--- start of SOURCE TEXT ---
Along Old Street
Old St
In my mind, Old St is interminably long – a thoroughfare that requires me to put my head down and walk doggedly until I reach the other end. Sometimes, the thought of walking the whole length of Old St can motivate me to take the bus and, at other times, I have been inspired to pursue routes through the side streets which run parallel, in order to avoid walking along Old St.
Yet I realised recently that Old St is short. It only extends from Goswell Rd, on the boundary of Clerkenwell, to the foot of the Kingsland Rd in Shoreditch – just a hop, skip and a jump – which leaves me wondering why it seems such a challenge when I set out to walk along it. Let me confess, I have no love for Old St – that is why I seek alternative routes, because even the thought of walking along Old St wears me down.
So I decided to take a new look at Old St, in the hope that I might overcome my aversion. Over the last week, I have walked up and down Old St half a dozen times and, to my surprise, it only takes ten minutes to get from Goswell Rd to Shoreditch Church.
Old St was first recorded as Ealdestrate around 1200 and as Le Oldestrete in 1373, confirming it as an ancient thoroughfare that is as old as history. It was a primeval cattle track, first laid it out as a road by the Romans for whom it became a major route extending to Bath in the west and Colchester in the east. No wonder Old St feels long, it is a fragment of a road that bisects the country.
Setting out from Goswell Rd along Old St on foot, you realise that the east-west orientation places the southerly side of the street in permanent shadow, only illuminated by narrow shafts of sunlight extending across the road from side-streets on the southern side. This combination of deep shadow and the ferocious east wind, channelled by the remains of the eighteenth and nineteenth century terraces that once lined Old St which are mostly displaced now by taller developments, can be discouraging.
Of course, you can take a detour along Baltic St, but before you know it you are at St Luke’s where William Caslon, who set up the first British Type Foundry here in Helmet Row, is buried. Nicholas Hawksmoor’s obelisk on the top of St Luke’s glows in the morning sunlight shining up Whitecross St Market, which has enjoyed a revival in recent years as a lunchtime destination, offering a wide variety of food to City workers.
--- end of SOURCE TEXT ---
--- start of MATERIAL ---
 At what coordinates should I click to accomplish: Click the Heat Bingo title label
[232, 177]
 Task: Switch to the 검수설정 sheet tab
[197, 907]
--- end of MATERIAL ---
- COMPLETE THE FOLLOWING
1 – Answer these questions from the text about Old Street, one per line:
(a) How long does it take to walk from Goswell Rd to Shoreditch Church?
(b) Under what name was Old St recorded in 1373?
(c) Who is buried at St Luke's?
2 – Retype the passage from the text about Old Street word for word, starting at "Yet I realised" and ending at "to Shoreditch Church.".

- RESPONSE LIST
1 –
(a) Ten minutes.
(b) Le Oldestrete.
(c) William Caslon, who set up the first British Type Foundry in Helmet Row.

2 –
Yet I realised recently that Old St is short. It only extends from Goswell Rd, on the boundary of Clerkenwell, to the foot of the Kingsland Rd in Shoreditch – just a hop, skip and a jump – which leaves me wondering why it seems such a challenge when I set out to walk along it. Let me confess, I have no love for Old St – that is why I seek alternative routes, because even the thought of walking along Old St wears me down.
So I decided to take a new look at Old St, in the hope that I might overcome my aversion. Over the last week, I have walked up and down Old St half a dozen times and, to my surprise, it only takes ten minutes to get from Goswell Rd to Shoreditch Church.